• _How to complete this task_
Resume the biography of the Chechen prince Batai-Murza Okotsky, picking up right after its final sentence.

• _Document extract_
= Beginning of Section =
Batai Shikhov (Chechen: Ширча-Ӏовх/Ширча-Аух), more commonly known as Batai-Murza Okotsky, was the third Chechen prince of the Principality of Okotskaya, son of the famous prince Shikh-Murza Okotsky. He was a Chechen feudal lord, native to the village of Stary Okokh

== Biography ==
In 1588, he headed the first Chechen embassy to Moscow

In November 1588, Batay-Murza Okotsky was received in Moscow by the tsar of Russia, Fyodor Ivanovich. Batay arrived accompanied by five Terek Okochans In 1605, Batai broke the oath given to the Russian tsar, which forced him to flee from the Terek city to the land of the Aukhov people in Okoh, after which all of his property, intercepted, was transferred to the residents of the city and the Cossacks.
= End of Section =
• _Stored data_
= Beginning of Section =
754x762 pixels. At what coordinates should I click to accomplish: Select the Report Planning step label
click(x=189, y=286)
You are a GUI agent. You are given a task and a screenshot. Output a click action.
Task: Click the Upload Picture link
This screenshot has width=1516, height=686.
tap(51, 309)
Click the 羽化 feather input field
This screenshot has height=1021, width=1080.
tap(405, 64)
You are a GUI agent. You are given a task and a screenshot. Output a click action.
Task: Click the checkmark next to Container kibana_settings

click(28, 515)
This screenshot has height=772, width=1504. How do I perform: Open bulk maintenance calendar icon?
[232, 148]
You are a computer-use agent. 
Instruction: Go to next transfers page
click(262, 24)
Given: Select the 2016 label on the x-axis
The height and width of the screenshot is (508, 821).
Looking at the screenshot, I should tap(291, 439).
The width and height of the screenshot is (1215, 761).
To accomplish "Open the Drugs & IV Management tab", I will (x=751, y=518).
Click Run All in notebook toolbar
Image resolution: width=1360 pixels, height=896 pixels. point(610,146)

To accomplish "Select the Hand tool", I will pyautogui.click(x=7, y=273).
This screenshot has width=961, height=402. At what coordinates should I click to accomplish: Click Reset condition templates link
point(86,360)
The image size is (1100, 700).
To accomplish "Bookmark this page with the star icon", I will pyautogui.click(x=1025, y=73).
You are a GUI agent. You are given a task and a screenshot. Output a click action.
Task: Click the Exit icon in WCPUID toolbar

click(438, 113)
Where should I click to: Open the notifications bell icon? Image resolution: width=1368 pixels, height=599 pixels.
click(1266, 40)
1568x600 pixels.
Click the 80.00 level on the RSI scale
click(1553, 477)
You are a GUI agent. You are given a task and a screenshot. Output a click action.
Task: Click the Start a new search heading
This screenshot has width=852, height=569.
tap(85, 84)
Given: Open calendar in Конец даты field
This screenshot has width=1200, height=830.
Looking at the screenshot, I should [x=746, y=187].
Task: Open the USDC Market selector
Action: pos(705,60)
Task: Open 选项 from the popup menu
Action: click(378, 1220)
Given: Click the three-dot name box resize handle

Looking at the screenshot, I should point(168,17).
= End of Section =
• _Answer section_
In the spring of 1616, Batai-Murza again took the oath and was accepted into Russian citizenship, but in the following years he remained in the Okotsk land. The okoks of the Terek city continued to play a prominent role in maintaining ties between Russia and the mountain peoples of the North Caucasus. Between 1614 and 1621, serving okoks repeatedly visited Moscow, bringing various petitions "from all the Okotsk residents." The okoks were also sent "to all the mountain lands" in the areas adjacent to Terek with various assignments.

=== Family ===
He had several wives, one of whom was called Altyn. One of the wives, the name of one son is known: Albir-murza Bataev (Alburi). The source mentions two sons and two daughters from his first wife; how many children he had from the other wives is not specified. Batai-Murza's father was the famous ruler Shikh-Murza Okotsky, son of Urshary.